Pass names_filter= to cache only a subset (saves memory):

logits, cache = model.run_with_cache(
    "Hello, world",
    names_filter=lambda name: name.endswith("hook_resid_post"),
)

2. `run_with_hooks` — intervene during the forward pass¶

Attach temporary hooks for one forward pass, then auto-remove them.

def zero_out_head_3(activation, hook):
    activation[:, :, 3, :] = 0   # ablate attention head 3
    return activation

logits = model.run_with_hooks(
    "Hello, world",
    fwd_hooks=[("blocks.5.attn.hook_z", zero_out_head_3)],
)

Each hook is a (hook_name, hook_fn) tuple. The hook function signature is always:

def hook_fn(tensor: torch.Tensor, *, hook: HookPoint) -> Optional[torch.Tensor]:
    # Read or modify `tensor`. Return None to leave the activation unchanged,
    # or return a tensor of the same shape to replace it.
    ...

hook (the HookPoint instance) exposes hook.name so a single function can dispatch on which hook called it.

For backward hooks (gradient interventions), use bwd_hooks=[...] with the same tuple shape.

3. `add_hook` + `remove_all_hook_fns` — manual lifecycle¶

When you need hooks that persist across multiple forward passes (e.g., during training), drop down to the underlying API:

hook_point = model.blocks[5].attn.hook_z
hook_point.add_hook(my_hook_fn, dir="fwd")           # temporary
hook_point.add_hook(my_hook_fn, dir="fwd", is_permanent=True)  # survives reset

# later
model.remove_all_hook_fns()                          # removes temporary hooks
model.remove_all_hook_fns(including_permanent=True)  # also removes permanent

add_hook returns nothing useful; lifecycle is owned by the HookPoint.
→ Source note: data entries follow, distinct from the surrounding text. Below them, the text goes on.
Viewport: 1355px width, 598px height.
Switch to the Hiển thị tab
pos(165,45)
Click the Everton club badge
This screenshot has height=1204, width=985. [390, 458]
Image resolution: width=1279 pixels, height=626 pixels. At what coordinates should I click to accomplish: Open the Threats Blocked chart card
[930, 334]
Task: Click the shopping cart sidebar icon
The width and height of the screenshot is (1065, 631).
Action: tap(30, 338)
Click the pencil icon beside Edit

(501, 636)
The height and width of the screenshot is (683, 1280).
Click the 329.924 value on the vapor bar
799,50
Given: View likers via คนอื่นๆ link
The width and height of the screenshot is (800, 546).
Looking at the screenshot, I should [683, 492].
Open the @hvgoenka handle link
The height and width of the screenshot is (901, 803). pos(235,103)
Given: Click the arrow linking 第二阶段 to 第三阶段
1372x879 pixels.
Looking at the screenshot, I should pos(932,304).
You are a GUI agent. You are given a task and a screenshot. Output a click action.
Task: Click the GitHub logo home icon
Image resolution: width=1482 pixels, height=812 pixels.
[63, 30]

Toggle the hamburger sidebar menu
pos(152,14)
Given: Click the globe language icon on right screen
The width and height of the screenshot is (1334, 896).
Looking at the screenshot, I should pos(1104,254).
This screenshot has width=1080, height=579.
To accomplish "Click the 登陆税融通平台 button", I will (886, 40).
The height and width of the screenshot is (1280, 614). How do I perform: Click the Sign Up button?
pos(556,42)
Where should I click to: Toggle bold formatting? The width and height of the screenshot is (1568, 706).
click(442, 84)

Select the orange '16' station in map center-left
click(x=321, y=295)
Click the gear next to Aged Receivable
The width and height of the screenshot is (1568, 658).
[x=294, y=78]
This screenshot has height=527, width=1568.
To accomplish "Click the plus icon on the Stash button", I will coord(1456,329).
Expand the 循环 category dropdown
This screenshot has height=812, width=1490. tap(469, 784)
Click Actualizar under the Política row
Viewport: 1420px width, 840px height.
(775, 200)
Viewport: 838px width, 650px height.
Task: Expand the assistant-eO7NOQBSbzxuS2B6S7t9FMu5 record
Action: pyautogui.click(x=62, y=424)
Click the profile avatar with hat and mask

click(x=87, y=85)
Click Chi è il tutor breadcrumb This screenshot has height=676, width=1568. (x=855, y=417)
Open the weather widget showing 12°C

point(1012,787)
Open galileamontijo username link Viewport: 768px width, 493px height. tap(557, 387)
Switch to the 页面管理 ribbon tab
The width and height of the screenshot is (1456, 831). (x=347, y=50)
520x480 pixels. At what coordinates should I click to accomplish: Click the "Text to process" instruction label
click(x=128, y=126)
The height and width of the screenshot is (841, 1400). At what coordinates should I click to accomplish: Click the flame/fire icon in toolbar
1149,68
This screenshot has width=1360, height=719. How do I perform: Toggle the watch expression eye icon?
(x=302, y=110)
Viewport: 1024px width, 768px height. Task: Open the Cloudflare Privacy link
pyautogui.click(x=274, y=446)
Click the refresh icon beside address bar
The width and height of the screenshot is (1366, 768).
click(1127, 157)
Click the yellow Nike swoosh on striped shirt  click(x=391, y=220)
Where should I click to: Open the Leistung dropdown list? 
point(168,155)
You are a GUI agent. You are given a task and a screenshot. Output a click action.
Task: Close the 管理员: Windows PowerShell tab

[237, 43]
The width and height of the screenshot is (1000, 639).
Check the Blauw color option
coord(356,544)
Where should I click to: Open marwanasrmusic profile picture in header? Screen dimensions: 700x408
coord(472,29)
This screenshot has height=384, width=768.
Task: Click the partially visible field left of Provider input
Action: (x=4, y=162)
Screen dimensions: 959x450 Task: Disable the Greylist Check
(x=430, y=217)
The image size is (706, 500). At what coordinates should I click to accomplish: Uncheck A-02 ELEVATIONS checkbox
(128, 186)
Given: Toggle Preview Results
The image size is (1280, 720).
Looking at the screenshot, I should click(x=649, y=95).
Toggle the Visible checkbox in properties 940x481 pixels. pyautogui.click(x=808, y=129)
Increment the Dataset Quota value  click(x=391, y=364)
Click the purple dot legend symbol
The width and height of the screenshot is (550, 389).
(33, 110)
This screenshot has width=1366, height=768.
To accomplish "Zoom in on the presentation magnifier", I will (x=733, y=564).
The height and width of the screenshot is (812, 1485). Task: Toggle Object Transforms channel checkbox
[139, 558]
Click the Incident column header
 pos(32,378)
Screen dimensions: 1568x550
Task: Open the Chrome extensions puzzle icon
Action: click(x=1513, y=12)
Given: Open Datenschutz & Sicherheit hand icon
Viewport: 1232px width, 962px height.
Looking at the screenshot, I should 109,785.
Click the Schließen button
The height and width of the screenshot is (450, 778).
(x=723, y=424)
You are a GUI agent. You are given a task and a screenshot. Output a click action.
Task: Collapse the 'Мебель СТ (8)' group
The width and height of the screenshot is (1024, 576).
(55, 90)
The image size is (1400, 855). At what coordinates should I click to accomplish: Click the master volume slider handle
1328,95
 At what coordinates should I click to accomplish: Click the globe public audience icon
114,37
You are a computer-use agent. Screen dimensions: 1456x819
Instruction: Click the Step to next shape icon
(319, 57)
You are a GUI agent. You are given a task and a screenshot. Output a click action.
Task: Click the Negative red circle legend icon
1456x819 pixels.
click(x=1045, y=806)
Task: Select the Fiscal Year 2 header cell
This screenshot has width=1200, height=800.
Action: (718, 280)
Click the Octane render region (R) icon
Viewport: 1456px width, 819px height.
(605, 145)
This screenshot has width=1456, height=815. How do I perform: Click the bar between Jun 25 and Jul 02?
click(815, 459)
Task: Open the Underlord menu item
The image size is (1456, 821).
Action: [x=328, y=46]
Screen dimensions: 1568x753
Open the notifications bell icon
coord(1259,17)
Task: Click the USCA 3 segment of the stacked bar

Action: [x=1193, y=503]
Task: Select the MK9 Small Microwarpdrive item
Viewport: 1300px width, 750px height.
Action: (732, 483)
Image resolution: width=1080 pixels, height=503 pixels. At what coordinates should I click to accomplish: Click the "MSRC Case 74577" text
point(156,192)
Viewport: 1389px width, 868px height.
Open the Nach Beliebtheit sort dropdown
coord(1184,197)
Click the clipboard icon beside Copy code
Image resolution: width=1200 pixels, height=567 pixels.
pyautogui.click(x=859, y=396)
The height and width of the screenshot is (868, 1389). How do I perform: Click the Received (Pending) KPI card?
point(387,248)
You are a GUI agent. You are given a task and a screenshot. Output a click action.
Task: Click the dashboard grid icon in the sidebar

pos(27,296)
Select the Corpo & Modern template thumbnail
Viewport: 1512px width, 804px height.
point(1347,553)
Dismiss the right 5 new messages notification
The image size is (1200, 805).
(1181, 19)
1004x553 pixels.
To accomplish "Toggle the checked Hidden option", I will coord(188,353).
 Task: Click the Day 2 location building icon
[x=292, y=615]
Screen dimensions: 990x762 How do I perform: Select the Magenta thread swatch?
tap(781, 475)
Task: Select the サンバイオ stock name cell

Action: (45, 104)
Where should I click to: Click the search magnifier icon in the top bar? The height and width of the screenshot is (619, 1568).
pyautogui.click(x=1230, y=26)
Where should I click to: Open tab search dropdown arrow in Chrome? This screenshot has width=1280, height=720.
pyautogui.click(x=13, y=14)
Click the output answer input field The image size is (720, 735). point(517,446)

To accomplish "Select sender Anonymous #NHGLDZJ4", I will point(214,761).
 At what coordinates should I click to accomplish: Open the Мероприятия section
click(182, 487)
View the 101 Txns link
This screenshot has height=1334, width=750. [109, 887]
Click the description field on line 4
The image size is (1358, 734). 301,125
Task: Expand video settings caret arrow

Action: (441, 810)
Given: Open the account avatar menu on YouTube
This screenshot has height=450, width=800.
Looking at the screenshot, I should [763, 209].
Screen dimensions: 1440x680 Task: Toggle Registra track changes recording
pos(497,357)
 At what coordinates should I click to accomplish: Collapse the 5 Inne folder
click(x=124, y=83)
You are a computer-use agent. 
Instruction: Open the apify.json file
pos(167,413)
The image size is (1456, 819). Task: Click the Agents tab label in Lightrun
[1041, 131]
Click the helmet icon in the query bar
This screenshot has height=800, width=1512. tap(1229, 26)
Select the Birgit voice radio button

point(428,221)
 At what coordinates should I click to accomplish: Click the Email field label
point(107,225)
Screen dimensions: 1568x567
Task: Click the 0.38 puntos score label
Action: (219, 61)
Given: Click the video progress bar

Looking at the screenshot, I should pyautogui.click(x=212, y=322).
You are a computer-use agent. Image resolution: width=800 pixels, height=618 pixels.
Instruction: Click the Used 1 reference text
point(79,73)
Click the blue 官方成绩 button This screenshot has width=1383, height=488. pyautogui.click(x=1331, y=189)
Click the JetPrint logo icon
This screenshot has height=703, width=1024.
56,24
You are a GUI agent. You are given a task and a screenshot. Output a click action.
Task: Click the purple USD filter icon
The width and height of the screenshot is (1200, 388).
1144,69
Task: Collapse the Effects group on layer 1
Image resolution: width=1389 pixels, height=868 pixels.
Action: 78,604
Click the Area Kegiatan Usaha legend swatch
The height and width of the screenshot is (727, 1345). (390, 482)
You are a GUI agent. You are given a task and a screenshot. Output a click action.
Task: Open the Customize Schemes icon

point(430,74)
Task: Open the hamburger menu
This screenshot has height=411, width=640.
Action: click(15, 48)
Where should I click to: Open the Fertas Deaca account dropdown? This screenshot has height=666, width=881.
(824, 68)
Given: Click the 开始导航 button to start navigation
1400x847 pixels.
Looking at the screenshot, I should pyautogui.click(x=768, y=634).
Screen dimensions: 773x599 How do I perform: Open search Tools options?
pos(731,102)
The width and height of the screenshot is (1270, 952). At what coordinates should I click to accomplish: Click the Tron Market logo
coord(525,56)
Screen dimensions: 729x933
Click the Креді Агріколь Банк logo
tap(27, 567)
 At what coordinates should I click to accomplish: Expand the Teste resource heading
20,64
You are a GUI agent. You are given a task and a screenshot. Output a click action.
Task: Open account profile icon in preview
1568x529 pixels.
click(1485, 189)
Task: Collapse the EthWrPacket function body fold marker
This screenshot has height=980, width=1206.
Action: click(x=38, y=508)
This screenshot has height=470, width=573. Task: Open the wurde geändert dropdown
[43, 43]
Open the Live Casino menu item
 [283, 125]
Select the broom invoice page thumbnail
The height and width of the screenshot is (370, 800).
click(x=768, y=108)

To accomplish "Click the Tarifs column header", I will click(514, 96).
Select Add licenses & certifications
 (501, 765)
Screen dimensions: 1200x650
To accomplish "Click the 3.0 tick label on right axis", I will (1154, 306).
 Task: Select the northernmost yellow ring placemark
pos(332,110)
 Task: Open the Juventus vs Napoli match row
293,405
The is_permanent flag is the only way to survive a remove_all_hook_fns() call.

Hook naming¶

Stable strings; differ between HookedTransformer and TransformerBridge:

System	Style	Example
`HookedTransformer` (legacy)	Uniform across architectures	`blocks.5.attn.hook_q`, `blocks.5.hook_resid_post`, `hook_embed`
`TransformerBridge` (default)	Architecture-native	`blocks.5.attn.q.hook_out`, `blocks.5.hook_out`, `embed.hook_out`
`TransformerBridge` + compatibility mode	Bridge-native AND HT-style aliases	Above + `blocks.5.attn.hook_q` etc.

Full catalogue: Main Demo, Exploratory Analysis Demo. Architecture diagram: TransformerLens_Diagram.svg.

Porting HT code to Bridge: bridge.enable_compatibility_mode() (see Compatibility Mode) registers HT aliases so existing names resolve.

Common patterns¶

Cache one activation, run a single forward pass¶

logits, cache = model.run_with_cache("text", names_filter="blocks.5.hook_resid_post")
resid_5 = cache["blocks.5.hook_resid_post"]

Zero-ablate a head¶

def ablate(z, hook):
    z[:, :, head_idx, :] = 0
    return z

model.run_with_hooks("text", fwd_hooks=[(f"blocks.{layer}.attn.hook_z", ablate)])

Activation patching (swap an activation from one prompt into another)¶

_, clean_cache = model.run_with_cache(clean_prompt)
target = clean_cache["blocks.5.hook_resid_post"]

def patch(resid, hook):
    return target   # replace corrupted's activation with clean's

logits = model.run_with_hooks(
    corrupted_prompt,
    fwd_hooks=[("blocks.5.hook_resid_post", patch)],
)

transformer_lens/patching.py wraps this pattern for systematic sweeps across layers / positions.

Gradient intervention via backward hook¶

def scale_grad(grad, hook):
    return grad * 0.1

model.run_with_hooks(
    "text",
    bwd_hooks=[("blocks.5.hook_resid_post", scale_grad)],
)

Lifecycle gotchas¶

Temporary hooks added outside run_with_hooks / model.hooks(...) do NOT auto-clean. Call model.remove_all_hook_fns() or you’ll leak hooks across runs.
Permanent hooks (is_permanent=True) survive remove_all_hook_fns() — use including_permanent=True to clear them.
Hook functions that return a tensor replace the activation in-flight. Returning None leaves it unchanged. In-place modification (tensor[…] = …) + return tensor is the common pattern.
Backward hooks see (grad,) tuples at the PyTorch level — the wrapper in hook_points.py unwraps to a bare tensor for you. Your hook function still receives a bare tensor.
Hooks fire in registration order, with prepend=True to register at the front.